Add instruction selection support for AVX2 horizontal add/sub instructions.

git-svn-id: https://llvm.org/svn/llvm-project/llvm/trunk@145487 91177308-0d34-0410-b5e6-96231b3b80d8

diff --git a/lib/Target/X86/X86ISelLowering.cpp b/lib/Target/X86/X86ISelLowering.cpp
index df06cfff96da0c81a692312d651f0fe47921245b..03aa57cce0c975ce064595600b0757c812aca59b 100644 (file)
--- a/lib/Target/X86/X86ISelLowering.cpp
+++ b/lib/Target/X86/X86ISelLowering.cpp
@@ -14329,7 +14329,9 @@ static bool isHorizontalBinOp(SDValue &LHS, SDValue &RHS, bool isCommutative) {
     return false;
 
   EVT VT = LHS.getValueType();
-  unsigned N = VT.getVectorNumElements();
+  unsigned NumElts = VT.getVectorNumElements();
+  unsigned NumLanes = VT.getSizeInBits()/128;
+  unsigned NumLaneElts = NumElts / NumLanes;
 
   // View LHS in the form
   //   LHS = VECTOR_SHUFFLE A, B, LMask
@@ -14338,7 +14340,7 @@ static bool isHorizontalBinOp(SDValue &LHS, SDValue &RHS, bool isCommutative) {
   // NOTE: in what follows a default initialized SDValue represents an UNDEF of
   // type VT.
   SDValue A, B;
-  SmallVector<int, 8> LMask(N);
+  SmallVector<int, 16> LMask(NumElts);
   if (LHS.getOpcode() == ISD::VECTOR_SHUFFLE) {
     if (LHS.getOperand(0).getOpcode() != ISD::UNDEF)
       A = LHS.getOperand(0);
@@ -14348,14 +14350,14 @@ static bool isHorizontalBinOp(SDValue &LHS, SDValue &RHS, bool isCommutative) {
   } else {
     if (LHS.getOpcode() != ISD::UNDEF)
       A = LHS;
-    for (unsigned i = 0; i != N; ++i)
+    for (unsigned i = 0; i != NumElts; ++i)
       LMask[i] = i;
   }
 
   // Likewise, view RHS in the form
   //   RHS = VECTOR_SHUFFLE C, D, RMask
   SDValue C, D;
-  SmallVector<int, 8> RMask(N);
+  SmallVector<int, 16> RMask(NumElts);
   if (RHS.getOpcode() == ISD::VECTOR_SHUFFLE) {
     if (RHS.getOperand(0).getOpcode() != ISD::UNDEF)
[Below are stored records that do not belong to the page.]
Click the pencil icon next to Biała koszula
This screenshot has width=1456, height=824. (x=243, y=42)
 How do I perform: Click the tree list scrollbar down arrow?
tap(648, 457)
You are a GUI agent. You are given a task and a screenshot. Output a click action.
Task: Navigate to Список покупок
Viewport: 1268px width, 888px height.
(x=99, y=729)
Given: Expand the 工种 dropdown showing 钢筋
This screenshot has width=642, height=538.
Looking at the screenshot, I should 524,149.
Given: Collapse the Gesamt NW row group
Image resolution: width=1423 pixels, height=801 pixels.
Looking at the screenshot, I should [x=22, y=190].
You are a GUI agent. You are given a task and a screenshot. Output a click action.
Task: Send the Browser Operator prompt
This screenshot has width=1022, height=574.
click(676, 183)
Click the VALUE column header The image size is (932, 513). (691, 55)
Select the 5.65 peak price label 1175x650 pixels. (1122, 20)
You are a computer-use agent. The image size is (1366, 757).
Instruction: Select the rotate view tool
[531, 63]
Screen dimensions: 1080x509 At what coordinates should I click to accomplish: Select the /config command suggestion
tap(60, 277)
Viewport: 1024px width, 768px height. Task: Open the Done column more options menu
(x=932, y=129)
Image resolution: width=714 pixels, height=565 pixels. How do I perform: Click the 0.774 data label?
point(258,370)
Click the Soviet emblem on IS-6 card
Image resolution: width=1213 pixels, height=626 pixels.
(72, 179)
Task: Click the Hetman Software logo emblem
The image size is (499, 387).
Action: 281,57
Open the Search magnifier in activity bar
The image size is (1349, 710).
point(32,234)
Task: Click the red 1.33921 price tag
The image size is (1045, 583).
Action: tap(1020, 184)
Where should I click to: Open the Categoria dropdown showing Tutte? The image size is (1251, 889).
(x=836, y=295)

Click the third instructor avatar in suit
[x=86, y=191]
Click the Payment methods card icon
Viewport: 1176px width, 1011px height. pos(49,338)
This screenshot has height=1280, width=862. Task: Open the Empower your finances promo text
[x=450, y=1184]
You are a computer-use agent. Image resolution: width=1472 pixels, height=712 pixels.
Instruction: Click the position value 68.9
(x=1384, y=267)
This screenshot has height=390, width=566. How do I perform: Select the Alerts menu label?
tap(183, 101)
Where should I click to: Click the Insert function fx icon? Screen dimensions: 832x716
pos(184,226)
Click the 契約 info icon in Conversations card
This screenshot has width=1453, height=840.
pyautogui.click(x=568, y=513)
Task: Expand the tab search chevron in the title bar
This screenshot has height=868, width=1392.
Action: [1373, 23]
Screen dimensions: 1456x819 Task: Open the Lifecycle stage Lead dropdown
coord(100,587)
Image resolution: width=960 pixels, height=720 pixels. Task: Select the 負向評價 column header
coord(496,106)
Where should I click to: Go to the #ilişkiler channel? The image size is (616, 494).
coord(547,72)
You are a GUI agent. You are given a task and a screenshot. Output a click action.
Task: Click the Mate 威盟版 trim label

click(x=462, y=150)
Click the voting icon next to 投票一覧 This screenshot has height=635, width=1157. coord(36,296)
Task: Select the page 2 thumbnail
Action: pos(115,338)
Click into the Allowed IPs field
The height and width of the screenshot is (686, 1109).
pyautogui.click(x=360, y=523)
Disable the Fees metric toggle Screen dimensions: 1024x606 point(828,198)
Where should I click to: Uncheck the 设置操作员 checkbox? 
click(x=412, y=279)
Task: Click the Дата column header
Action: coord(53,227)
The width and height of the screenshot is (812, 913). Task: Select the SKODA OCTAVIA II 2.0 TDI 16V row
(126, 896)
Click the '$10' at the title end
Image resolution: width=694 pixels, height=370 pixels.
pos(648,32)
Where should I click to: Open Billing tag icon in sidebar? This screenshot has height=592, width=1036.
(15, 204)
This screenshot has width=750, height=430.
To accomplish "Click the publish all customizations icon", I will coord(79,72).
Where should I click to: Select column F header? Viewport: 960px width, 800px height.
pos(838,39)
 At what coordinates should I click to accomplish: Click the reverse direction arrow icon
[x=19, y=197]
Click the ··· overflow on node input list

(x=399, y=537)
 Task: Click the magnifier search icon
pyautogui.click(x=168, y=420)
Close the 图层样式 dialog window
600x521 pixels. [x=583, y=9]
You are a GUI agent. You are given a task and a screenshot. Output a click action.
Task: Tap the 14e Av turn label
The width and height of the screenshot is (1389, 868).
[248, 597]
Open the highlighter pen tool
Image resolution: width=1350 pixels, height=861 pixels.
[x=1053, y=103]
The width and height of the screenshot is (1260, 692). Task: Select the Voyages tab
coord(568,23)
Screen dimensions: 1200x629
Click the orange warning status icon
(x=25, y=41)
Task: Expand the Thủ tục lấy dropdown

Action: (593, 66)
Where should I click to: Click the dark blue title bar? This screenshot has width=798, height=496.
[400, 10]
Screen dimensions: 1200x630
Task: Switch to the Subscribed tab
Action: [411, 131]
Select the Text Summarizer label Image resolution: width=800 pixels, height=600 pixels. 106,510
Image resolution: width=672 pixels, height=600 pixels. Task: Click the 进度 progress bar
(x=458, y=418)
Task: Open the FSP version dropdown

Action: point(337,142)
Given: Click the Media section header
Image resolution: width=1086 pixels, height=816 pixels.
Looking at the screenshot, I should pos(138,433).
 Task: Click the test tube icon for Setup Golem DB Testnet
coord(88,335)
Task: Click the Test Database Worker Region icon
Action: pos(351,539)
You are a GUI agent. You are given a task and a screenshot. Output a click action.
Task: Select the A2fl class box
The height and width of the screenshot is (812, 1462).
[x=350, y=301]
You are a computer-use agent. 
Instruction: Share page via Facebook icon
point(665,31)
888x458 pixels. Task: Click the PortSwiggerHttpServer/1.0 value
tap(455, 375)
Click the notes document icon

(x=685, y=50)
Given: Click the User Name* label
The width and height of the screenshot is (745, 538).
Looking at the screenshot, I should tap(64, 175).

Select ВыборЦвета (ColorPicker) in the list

       C = RHS.getOperand(0);
@@ -14365,7 +14367,7 @@ static bool isHorizontalBinOp(SDValue &LHS, SDValue &RHS, bool isCommutative) {
   } else {
     if (RHS.getOpcode() != ISD::UNDEF)
       C = RHS;
-    for (unsigned i = 0; i != N; ++i)
+    for (unsigned i = 0; i != NumElts; ++i)
       RMask[i] = i;
   }
 
@@ -14380,31 +14382,52 @@ static bool isHorizontalBinOp(SDValue &LHS, SDValue &RHS, bool isCommutative) {
   // If A and B occur in reverse order in RHS, then "swap" them (which means
   // rewriting the mask).
   if (A != C)
-    for (unsigned i = 0; i != N; ++i) {
+    for (unsigned i = 0; i != NumElts; ++i) {
       unsigned Idx = RMask[i];
-      if (Idx < N)
-        RMask[i] += N;
-      else if (Idx < 2*N)
-        RMask[i] -= N;
+      if (Idx < NumElts)
+        RMask[i] += NumElts;
+      else if (Idx < 2*NumElts)
+        RMask[i] -= NumElts;
     }
 
   // At this point LHS and RHS are equivalent to
   //   LHS = VECTOR_SHUFFLE A, B, LMask
   //   RHS = VECTOR_SHUFFLE A, B, RMask
   // Check that the masks correspond to performing a horizontal operation.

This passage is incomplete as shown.